Mart 2019 yerel seçimleri öncesinde Ekrem İmamoğlu'nun adaylığıyla başlayan süreç, seçim zaferinin ardındaki sır perdesini aralamaya devam ediyor. İddialara göre, bu zaferde dijital stratejilerin ve yabancı istihbarat bağlantılarının önemli bir rolü bulunuyor. Peki, İmamoğlu'nun seçim başarısının ardındaki gerçekler neler?
Dijital Kuşatma ve Veri Analizi İddiaları
Hüseyin Gün'ün itirafları, Türkiye'nin dijital kuşatılma biçiminin çarpıcı bir örneği olarak değerlendiriliyor. Gün'ün telefon rehberinde MI6 Başkanından CIA mensuplarına, Mossad subaylarından eski İngiliz generallerine kadar birçok istihbaratçının bulunduğu iddia ediliyor.
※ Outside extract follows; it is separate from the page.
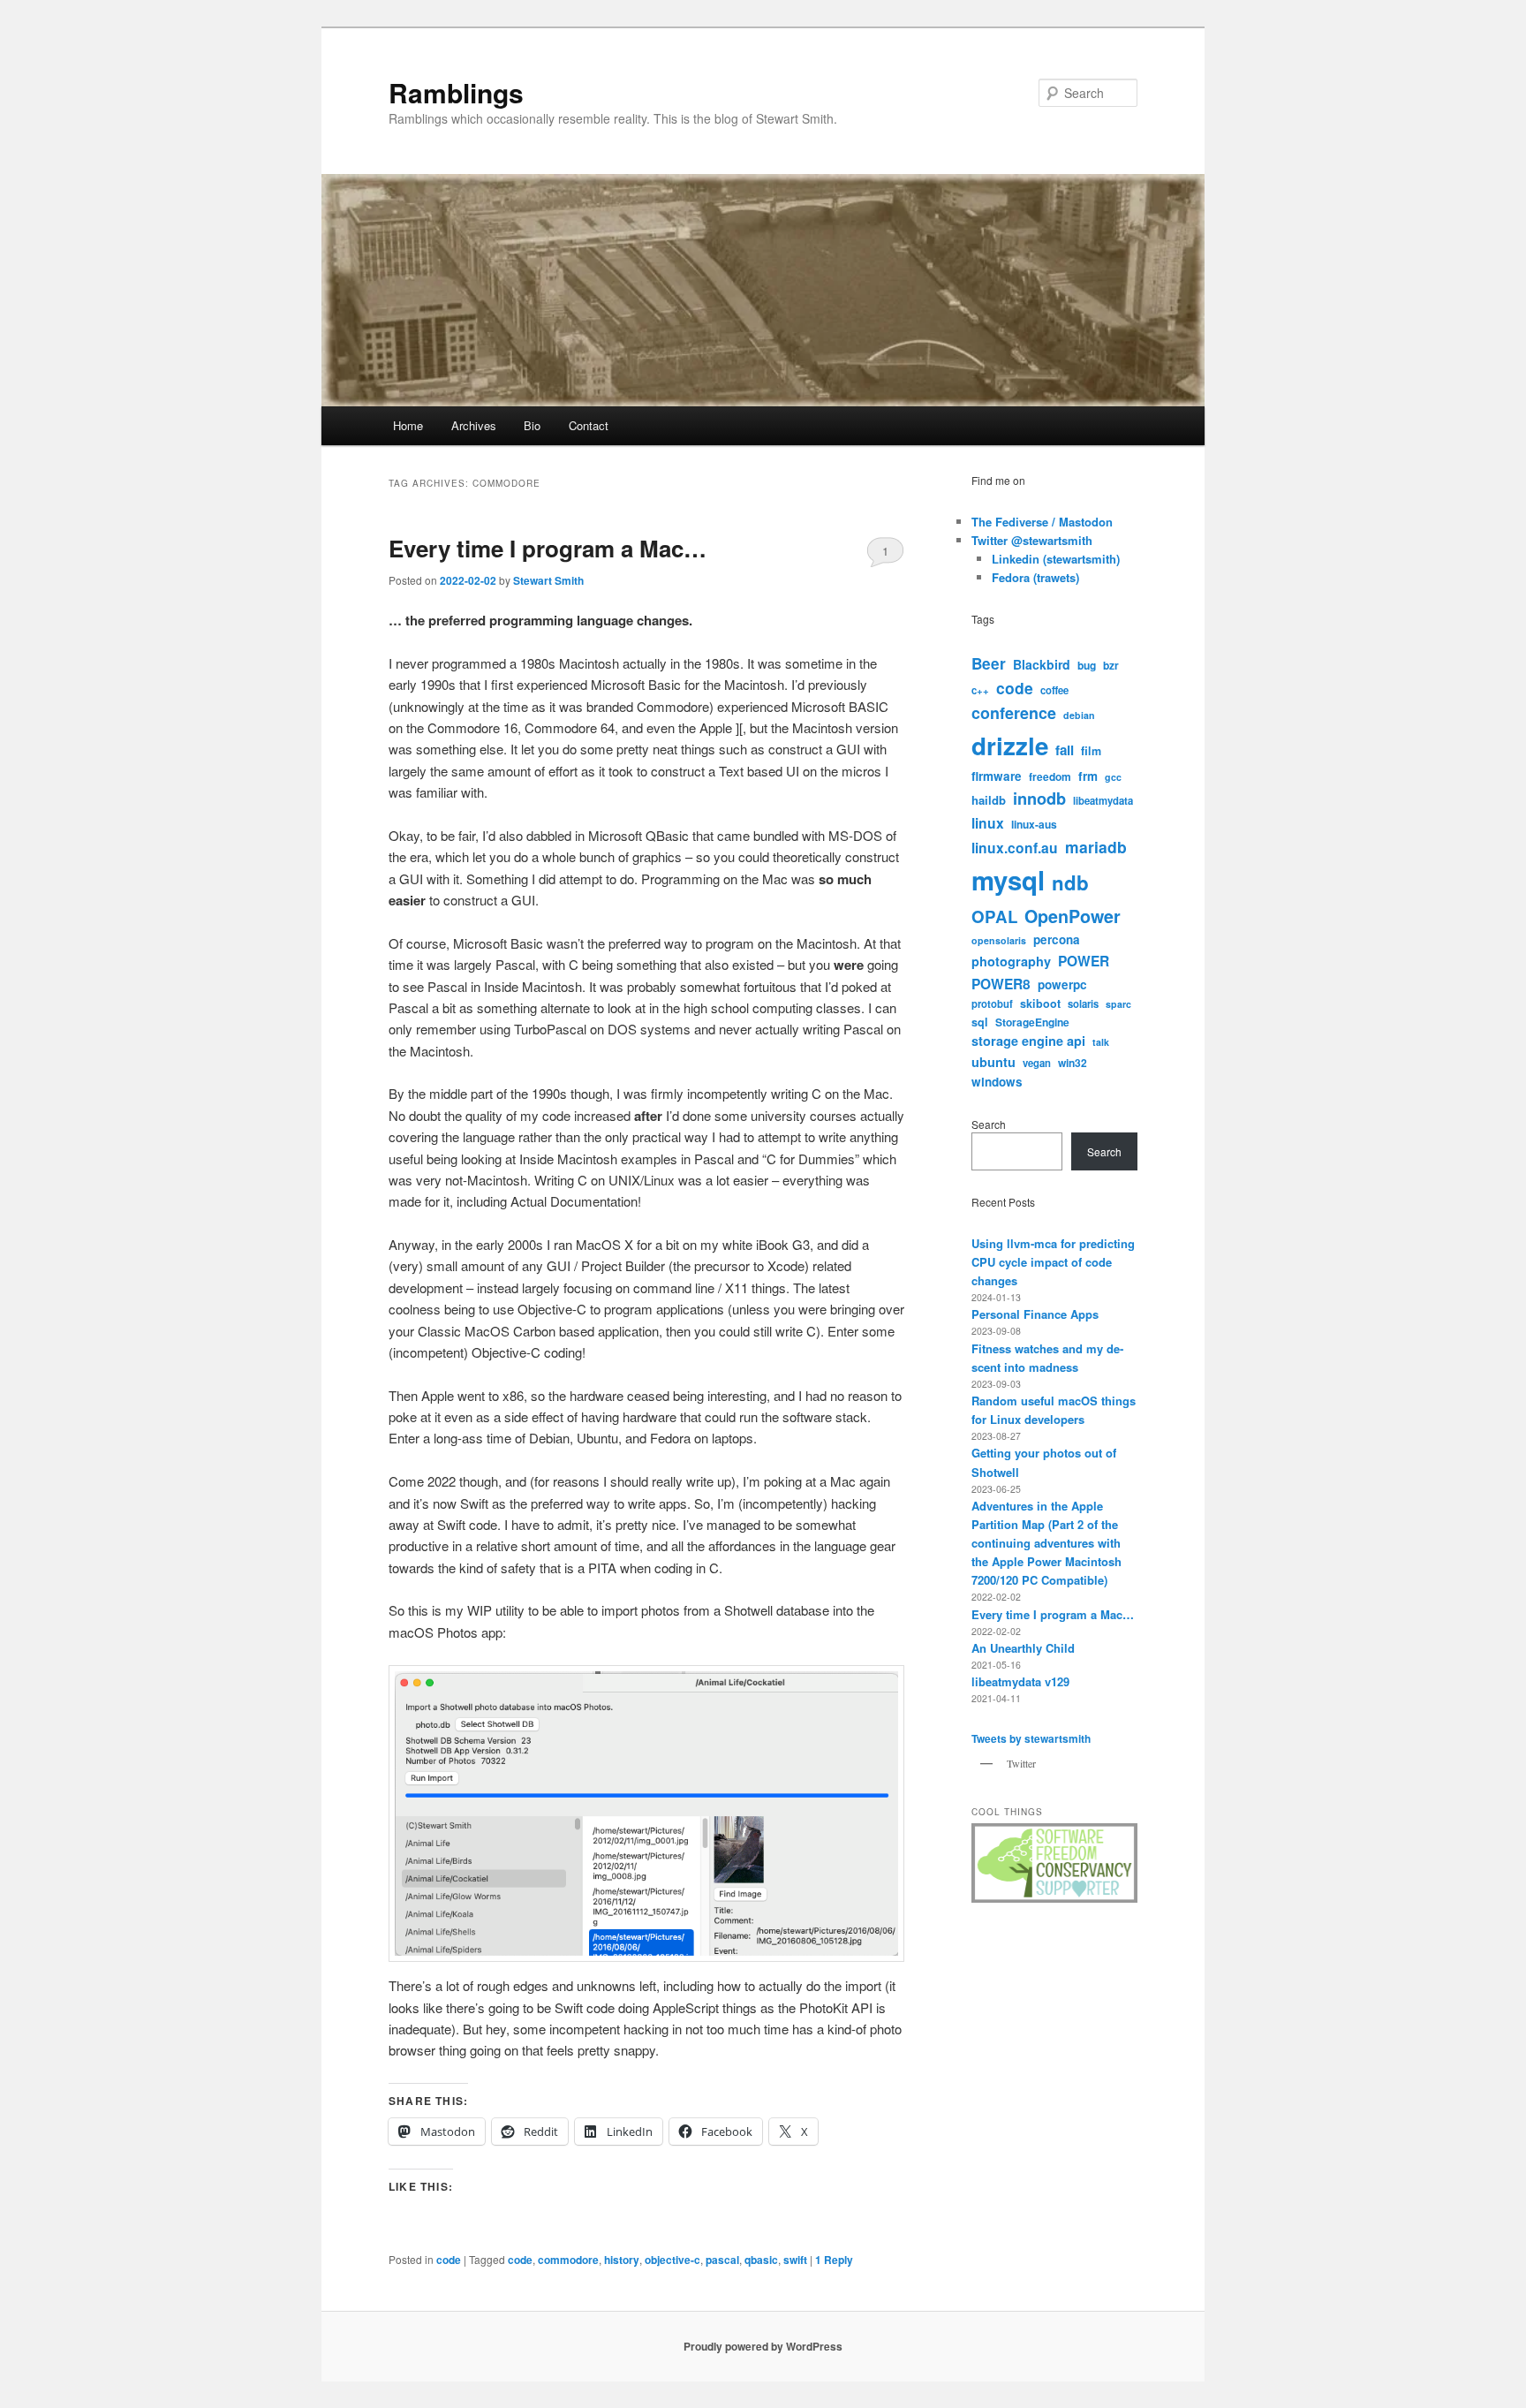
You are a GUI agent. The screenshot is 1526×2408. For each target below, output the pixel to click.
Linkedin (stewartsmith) (1056, 558)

Bu durum, seçim sürecinde veri analizinin ne kadar önemli bir rol oynadığını gözler önüne seriyor.
İddialara göre, CIA'de görev yapmış Aaron Barr'ın hazırladığı rapor, Hüseyin Gün aracılığıyla Necati Özkan'a, oradan da İmamoğlu'na ulaştırılmış. Rand Corporation adlı Amerikan düşünce kuruluşunun 2019 öncesi raporunda ise İmamoğlu, Erdoğan'ın karşısına "en uygun aday" olarak gösterilmişti. Bu durum, meselenin sadece "dijital analiz" olmadığını, yabancı zihnin Türk seçmeninin zihninde laboratuvar kurduğunu gösteriyor.
Yeni Vesayet: Dijital Algoritmalar ve Müstevlilerin Arzusu
Eski dünyanın refleksleriyle çalışanların, seçmeni ekran arkasında kodlara bölen "veri casuslarına" karşı seçim kazanma ihtimalleri sorgulanıyor. Yeni vesayetin artık askeri değil, dijital olduğu vurgulanıyor. Kodla gelen, algoritmayla yayılan ve "demokrasi, hukukun üstünlüğü" kılıfıyla servis edilen bu yeni vesayet, Türkiye'yi yönlendirme arzusunu hiç değiştirmiyor.
- Veri madenciliği "özgürlük" diye pazarlanıyor.
- Seçmen dijital mikroskopla inceleniyor.
- Partiler hala saha anketiyle nabız yokluyor.
Bu iddialar, seçim süreçlerinde dijital manipülasyonun ne kadar etkili olabileceğini ve seçmenlerin bilinçli olması gerektiğini bir kez daha hatırlatıyor. Gelecek seçimlerde bu tür stratejilere karşı nasıl önlemler alınacağı ise merak konusu.